● **Problem statement**
Copy out the stretch of the OpenStack provisioning text from "A note that" through "reachable and Ansible-ready.", swapping "cloud-init" for "cloud-config" everywhere it occurs.

● **Text excerpt**
<<<<

A note that saves an outage: Neutron security groups stack, so attach both sg-transcode-mgmt and sg-transcode-data to instances that need each — they are additive, not exclusive.

4. Provision the baseline Nova instances and floating IPs

Now the compute. Look up the image and flavor by name (again, no hardcoded UUIDs), create a key pair, boot two control-tier instances, and allocate a floating IP for each. Use user_data (cloud-init) to baseline the host rather than baking a golden image for every change — Ansible runs the heavier configuration afterward over SSH, so cloud-init only does enough to make the box reachable and Ansible-ready.

# compute.tf
data "openstack_images_image_v2" "base" {
  name        = "Ubuntu-22.04-LTS"
  most_recent = true
}

data "openstack_compute_flavor_v2" "large" {
  name = "m1.large"
}

resource "openstack_compute_keypair_v2" "deploy" {
  name       = "kp-transcode-deploy"
  public_key = file("${path.module}/keys/deploy.pub")  # pubkey only; private key in Vault
}

resource "openstack_compute_instance_v2" "control" {
  count           = 2
  name            = "transcode-control-${count.index}"
  image_id        = data.openstack_images_image_v2.base.id
  flavor_id       = data.openstack_compute_flavor_v2.large.id
  key_pair        = openstack_compute_keypair_v2.deploy.name
  security_groups = ["sg-transcode-mgmt", "sg-transcode-data"]

  network {
    uuid = openstack_networking_network_v2.transcode.id
    fixed_ip_v4 = cidrhost(openstack_networking_subnet_v2.web.cidr, 20 + count.index)

>>>>

[Some records]
<<<<

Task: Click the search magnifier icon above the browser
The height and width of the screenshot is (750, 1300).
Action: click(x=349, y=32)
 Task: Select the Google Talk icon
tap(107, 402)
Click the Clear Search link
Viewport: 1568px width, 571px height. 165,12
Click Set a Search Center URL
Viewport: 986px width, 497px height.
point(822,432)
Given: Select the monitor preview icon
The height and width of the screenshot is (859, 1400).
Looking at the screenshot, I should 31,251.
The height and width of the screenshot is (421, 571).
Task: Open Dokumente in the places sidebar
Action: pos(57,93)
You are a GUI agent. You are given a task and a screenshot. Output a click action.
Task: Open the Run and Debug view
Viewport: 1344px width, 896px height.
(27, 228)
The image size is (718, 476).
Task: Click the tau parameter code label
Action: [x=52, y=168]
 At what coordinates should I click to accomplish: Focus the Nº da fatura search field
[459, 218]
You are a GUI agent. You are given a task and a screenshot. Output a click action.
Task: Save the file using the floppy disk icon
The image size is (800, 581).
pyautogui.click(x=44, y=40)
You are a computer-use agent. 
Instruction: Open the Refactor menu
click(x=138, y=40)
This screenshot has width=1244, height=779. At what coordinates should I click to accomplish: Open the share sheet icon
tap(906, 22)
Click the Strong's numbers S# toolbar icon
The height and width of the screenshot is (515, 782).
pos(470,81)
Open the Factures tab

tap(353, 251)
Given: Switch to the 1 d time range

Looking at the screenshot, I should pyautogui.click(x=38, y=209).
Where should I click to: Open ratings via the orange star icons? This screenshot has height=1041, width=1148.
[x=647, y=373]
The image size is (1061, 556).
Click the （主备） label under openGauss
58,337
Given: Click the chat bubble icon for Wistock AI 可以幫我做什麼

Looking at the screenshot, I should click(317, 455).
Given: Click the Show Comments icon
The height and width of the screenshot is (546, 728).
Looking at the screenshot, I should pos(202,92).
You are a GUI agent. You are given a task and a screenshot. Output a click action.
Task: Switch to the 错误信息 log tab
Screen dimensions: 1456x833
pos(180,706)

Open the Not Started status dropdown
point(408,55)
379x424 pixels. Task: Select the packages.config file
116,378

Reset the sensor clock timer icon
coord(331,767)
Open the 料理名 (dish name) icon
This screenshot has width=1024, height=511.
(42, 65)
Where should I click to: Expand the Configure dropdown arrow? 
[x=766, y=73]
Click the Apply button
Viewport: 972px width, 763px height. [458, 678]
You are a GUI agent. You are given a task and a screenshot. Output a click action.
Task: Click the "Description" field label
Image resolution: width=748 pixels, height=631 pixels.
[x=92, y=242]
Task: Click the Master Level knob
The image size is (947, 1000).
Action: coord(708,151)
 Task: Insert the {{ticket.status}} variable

>>>>

● **Response to the task**
A note that saves an outage: Neutron security groups stack, so attach both sg-transcode-mgmt and sg-transcode-data to instances that need each — they are additive, not exclusive.

4. Provision the baseline Nova instances and floating IPs

Now the compute. Look up the image and flavor by name (again, no hardcoded UUIDs), create a key pair, boot two control-tier instances, and allocate a floating IP for each. Use user_data (cloud-config) to baseline the host rather than baking a golden image for every change — Ansible runs the heavier configuration afterward over SSH, so cloud-config only does enough to make the box reachable and Ansible-ready.